I'm wondering if it would be worth having a discussion about which features our users are still using in tCore and if we might better spend our time porting those features over to gateway edit. Some of these features includes:
n >= 3
versions of a given text@birchamp Could you provide some direction regarding this?
@theNerd247 It was in a content meeting they said that when someone makes changes in tC it would be good to be able to see them in gE. But I'm wondering if as soon as gE gets scripture merging if this will be needed at all. I looked through the chat on Zulip and I think that the same thing applies we need to get editing and merging working and then see if they still want the feature.
@theNerd247 I'm deprioritizing this for now.
@birchamp In the TOT meeting with content team (refer to the recording), it was mentioned several times it would help if they could view other bibles in the GWE as they are working and not have to open a different tool.
Notes:
tCore book repos:
en_kjv_eph_book
en_kjv_eph_book.usfm
whereas - scripture-resource-rcl is hard coded to load scripture repos that:
en_ult
)@PhotoNomad0 the metadataType property of an API repo or catalog entry object will tell you what it is: rc, tc, sb or ts
metadataVersion also may help
@birchamp @theNerd247 We should probably meet with @richmahn to talk through the best way to determine if it is a tCore project. Note in the example given there are two USFM files in the root folder. The one to use is
en_kjv_eph_book.usfm
, which follows the same naming convention as the repo name. But we probably should use the manifest file to determine that it is a tCore project.

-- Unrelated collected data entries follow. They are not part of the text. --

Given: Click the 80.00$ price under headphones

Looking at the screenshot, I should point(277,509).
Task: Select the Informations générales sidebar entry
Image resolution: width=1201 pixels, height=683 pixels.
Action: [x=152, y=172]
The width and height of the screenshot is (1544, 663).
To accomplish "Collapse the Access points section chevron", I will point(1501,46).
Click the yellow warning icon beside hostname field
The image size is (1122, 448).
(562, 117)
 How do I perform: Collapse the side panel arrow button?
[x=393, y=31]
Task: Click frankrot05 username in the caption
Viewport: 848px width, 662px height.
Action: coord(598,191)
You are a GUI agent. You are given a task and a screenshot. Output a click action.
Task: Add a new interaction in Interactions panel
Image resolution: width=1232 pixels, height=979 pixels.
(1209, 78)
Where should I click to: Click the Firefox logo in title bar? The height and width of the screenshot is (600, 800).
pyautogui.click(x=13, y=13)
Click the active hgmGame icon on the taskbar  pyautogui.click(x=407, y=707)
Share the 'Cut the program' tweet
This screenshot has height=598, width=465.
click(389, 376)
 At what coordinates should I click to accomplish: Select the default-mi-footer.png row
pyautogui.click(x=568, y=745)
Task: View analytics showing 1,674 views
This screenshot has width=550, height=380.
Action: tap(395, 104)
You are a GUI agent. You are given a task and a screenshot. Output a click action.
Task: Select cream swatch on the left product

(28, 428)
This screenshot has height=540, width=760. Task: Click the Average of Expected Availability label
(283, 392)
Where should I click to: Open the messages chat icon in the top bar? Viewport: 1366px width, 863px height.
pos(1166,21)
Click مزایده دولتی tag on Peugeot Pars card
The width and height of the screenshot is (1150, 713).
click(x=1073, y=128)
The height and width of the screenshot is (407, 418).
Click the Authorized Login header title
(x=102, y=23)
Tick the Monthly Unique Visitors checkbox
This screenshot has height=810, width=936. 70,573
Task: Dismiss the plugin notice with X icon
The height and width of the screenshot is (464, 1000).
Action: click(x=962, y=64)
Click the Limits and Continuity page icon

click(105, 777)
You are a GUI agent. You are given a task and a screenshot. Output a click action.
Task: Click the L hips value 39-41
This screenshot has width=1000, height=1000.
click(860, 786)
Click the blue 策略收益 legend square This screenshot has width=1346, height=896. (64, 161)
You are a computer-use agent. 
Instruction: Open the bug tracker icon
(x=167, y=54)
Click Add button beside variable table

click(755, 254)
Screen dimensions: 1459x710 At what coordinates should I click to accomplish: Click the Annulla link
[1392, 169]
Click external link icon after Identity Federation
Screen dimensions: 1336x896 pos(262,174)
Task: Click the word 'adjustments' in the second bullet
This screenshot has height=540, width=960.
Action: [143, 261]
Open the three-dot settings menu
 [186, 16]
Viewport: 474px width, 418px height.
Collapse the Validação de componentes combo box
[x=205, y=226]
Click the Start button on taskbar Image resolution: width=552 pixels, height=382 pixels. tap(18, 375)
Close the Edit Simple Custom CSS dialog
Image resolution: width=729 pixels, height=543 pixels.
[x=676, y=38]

DCS determines metadataType by unmarshalling the manifest or metadata file into various Go structs. When it gets one that matches, it knows metadata type and vision and gives that to you from the API.
Make sure to also query the repos available with metadataType= (multiple are ordered) for what your app supports.
https://git.door43.org/api/v1/repos/search?metadataType=rc&metadataType=tc etc.
Currently, gE scripture cards can show USFM files from Book Package Repos. The user enters the URL for the repo and gE displays the currently selected book in the scripture card.
Additionally, users should be allowed to enter the address of a tC project that has been uploaded to DCS in order to view the scripture from that project in gE, if the project contains the matching book to what is selected in the reference bar. If the book of the Bible in the project does not match the selected book in gE, then the scripture card will show the standard message when data is unavailable. Sample repo: https://git.door43.org/birch/en_kjv_eph_book/src/branch/master
DoD:
Entering the top-level DCS URL for a tC project in the scripture picker will allow the user to view the scripture from that project in the scripture card.
Details:
@PhotoNomad0 notes that we already have a way to know if a repo is a tC project. The USFM file with alignment data is stored in the root directory of the project repo.